• [SET PROBLEM]: Rewrite the stretch of the listing from the line containing "This screenshot has height=482, width=544." through the line containing "(x=317, y=54)", keeping the requests. Scale each click coordinate in the answers by 0.75 and round to whole numbers, with halves rounding up.

• [DATA SHOWN]:
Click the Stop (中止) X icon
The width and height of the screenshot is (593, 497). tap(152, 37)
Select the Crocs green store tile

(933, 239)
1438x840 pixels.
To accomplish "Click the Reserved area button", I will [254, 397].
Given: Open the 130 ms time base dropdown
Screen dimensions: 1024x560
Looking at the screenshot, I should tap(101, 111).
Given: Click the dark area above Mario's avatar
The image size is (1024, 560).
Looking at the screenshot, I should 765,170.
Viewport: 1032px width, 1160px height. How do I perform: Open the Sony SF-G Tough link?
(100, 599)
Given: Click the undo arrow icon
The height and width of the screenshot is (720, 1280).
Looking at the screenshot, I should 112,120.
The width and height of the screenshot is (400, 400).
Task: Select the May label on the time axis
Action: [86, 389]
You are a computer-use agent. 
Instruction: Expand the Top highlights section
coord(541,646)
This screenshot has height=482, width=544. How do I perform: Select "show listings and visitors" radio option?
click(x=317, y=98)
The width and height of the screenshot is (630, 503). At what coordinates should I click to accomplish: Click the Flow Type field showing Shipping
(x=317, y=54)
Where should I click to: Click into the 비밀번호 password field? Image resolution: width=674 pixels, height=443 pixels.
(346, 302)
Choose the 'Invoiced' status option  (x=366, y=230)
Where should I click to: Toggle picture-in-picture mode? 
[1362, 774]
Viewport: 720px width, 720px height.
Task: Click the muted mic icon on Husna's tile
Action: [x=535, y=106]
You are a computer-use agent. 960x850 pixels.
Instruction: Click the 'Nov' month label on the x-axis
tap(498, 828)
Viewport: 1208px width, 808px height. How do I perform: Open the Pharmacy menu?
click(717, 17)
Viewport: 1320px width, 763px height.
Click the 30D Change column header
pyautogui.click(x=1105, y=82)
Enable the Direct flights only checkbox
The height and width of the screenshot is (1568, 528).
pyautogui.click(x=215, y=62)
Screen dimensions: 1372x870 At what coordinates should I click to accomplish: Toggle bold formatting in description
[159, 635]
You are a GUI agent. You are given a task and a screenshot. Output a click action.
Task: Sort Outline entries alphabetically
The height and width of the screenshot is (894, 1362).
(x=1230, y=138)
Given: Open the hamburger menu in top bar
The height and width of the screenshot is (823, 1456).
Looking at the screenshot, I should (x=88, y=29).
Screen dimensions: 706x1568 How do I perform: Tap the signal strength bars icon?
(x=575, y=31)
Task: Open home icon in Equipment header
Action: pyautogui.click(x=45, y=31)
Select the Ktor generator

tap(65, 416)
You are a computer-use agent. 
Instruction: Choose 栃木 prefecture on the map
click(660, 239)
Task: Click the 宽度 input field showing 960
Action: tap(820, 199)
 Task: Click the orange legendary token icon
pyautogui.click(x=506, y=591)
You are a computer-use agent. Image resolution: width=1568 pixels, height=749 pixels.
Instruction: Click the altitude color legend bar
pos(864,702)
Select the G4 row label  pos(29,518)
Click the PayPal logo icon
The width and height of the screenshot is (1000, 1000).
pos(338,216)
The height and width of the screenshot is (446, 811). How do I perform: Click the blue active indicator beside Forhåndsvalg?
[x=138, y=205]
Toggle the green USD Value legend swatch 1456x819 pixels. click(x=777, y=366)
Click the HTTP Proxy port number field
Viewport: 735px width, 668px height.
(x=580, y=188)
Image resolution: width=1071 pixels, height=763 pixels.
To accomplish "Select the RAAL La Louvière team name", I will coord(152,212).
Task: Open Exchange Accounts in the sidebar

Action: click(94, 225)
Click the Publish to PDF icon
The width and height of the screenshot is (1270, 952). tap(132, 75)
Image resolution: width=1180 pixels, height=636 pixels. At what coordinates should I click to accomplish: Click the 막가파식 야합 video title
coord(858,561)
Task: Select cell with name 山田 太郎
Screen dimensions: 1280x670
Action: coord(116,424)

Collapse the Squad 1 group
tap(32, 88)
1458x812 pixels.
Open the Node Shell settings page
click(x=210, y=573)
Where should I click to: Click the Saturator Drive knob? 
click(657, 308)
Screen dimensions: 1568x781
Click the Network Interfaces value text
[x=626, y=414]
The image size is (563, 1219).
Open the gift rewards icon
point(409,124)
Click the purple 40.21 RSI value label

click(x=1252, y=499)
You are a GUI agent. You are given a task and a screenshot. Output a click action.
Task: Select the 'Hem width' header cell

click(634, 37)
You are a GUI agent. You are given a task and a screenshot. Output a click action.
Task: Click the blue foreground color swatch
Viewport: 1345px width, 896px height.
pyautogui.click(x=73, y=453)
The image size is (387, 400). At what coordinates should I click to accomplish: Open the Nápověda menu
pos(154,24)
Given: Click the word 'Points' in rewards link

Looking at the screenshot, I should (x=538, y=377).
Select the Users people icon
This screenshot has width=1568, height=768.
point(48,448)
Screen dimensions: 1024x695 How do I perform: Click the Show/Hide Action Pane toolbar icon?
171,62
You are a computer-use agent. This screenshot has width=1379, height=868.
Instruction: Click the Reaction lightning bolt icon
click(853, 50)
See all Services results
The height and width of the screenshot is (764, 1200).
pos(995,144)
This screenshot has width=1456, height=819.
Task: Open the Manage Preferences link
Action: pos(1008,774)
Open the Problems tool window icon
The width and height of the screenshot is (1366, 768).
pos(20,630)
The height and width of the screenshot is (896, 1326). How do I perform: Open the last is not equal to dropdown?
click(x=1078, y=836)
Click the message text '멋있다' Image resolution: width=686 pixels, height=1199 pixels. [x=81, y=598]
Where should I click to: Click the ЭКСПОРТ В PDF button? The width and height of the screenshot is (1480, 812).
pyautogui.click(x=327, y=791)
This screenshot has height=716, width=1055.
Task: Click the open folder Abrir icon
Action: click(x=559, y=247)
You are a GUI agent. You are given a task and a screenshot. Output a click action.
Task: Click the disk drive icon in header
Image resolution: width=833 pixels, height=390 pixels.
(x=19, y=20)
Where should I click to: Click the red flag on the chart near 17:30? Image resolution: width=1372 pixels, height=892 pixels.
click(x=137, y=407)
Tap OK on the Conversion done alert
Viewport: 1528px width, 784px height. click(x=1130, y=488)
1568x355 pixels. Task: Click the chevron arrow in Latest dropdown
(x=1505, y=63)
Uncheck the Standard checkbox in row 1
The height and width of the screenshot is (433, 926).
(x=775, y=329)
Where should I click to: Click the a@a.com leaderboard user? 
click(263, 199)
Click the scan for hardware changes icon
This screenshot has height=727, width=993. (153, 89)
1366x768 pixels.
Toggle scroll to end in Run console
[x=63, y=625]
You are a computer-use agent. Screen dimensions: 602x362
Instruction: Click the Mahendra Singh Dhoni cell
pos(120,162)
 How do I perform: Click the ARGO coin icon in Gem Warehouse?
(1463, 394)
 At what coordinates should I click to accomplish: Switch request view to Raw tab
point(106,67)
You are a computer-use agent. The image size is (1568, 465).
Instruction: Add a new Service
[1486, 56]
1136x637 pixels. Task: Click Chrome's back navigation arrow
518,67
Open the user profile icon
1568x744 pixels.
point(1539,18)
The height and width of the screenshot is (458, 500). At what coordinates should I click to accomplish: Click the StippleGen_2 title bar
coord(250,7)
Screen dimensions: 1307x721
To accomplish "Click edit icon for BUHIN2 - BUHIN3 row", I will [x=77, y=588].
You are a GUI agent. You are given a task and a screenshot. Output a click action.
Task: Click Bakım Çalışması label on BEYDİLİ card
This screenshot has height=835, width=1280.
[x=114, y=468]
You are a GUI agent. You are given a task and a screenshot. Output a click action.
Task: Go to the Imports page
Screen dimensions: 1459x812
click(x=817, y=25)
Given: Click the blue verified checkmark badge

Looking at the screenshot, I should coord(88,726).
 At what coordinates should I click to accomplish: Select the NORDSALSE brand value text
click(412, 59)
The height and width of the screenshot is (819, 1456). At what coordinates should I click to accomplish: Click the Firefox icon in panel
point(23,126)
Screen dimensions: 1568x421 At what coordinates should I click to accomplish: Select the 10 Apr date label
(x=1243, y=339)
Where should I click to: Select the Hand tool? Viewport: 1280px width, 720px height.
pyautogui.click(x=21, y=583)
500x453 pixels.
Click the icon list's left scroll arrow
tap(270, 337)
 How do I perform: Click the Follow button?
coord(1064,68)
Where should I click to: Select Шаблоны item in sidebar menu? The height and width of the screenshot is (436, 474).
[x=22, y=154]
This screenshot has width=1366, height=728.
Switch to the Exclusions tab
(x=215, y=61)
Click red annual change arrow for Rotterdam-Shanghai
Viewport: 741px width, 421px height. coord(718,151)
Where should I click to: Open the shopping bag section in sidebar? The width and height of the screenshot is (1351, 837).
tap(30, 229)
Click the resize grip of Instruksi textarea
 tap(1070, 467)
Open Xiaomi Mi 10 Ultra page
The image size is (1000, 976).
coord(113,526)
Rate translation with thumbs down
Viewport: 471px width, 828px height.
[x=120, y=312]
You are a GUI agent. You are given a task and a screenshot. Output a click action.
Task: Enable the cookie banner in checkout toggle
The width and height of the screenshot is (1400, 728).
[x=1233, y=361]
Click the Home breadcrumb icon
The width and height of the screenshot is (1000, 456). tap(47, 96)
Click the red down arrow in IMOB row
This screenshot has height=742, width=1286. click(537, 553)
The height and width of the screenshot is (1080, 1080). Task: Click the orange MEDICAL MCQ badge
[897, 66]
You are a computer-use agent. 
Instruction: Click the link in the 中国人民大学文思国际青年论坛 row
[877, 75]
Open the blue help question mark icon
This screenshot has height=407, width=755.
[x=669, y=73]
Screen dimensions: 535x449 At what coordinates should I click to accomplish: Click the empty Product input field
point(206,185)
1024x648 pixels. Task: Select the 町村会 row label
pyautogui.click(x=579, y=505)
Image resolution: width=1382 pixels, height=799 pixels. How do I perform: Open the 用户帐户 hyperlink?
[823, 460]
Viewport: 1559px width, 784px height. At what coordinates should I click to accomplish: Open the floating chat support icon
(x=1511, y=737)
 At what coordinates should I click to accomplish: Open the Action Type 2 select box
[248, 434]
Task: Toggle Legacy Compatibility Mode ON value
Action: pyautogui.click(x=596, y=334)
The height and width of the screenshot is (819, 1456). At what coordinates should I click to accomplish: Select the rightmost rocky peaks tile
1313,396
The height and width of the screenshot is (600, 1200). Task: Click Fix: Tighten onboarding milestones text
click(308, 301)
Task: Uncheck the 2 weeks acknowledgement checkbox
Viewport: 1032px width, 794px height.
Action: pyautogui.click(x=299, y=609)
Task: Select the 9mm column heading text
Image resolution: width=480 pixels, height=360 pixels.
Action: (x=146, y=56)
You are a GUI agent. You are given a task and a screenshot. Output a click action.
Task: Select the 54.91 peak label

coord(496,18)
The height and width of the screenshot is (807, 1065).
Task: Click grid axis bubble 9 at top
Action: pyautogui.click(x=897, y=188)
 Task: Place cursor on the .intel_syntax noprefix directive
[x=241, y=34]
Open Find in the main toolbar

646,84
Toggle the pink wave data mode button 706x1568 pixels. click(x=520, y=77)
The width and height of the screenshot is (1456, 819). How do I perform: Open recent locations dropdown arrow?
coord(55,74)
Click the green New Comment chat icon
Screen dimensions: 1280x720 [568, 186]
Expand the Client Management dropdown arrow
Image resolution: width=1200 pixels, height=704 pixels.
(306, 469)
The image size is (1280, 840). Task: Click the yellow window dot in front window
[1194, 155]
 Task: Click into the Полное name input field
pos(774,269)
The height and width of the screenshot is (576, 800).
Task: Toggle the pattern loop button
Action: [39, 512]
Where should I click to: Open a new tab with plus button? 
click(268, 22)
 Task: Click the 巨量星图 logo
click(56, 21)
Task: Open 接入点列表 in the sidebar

• [RESULT]:
This screenshot has height=482, width=544. How do I perform: Select "show listings and visitors" radio option?
click(x=238, y=74)
The width and height of the screenshot is (630, 503). At what coordinates should I click to accomplish: Click the Flow Type field showing Shipping
(x=238, y=41)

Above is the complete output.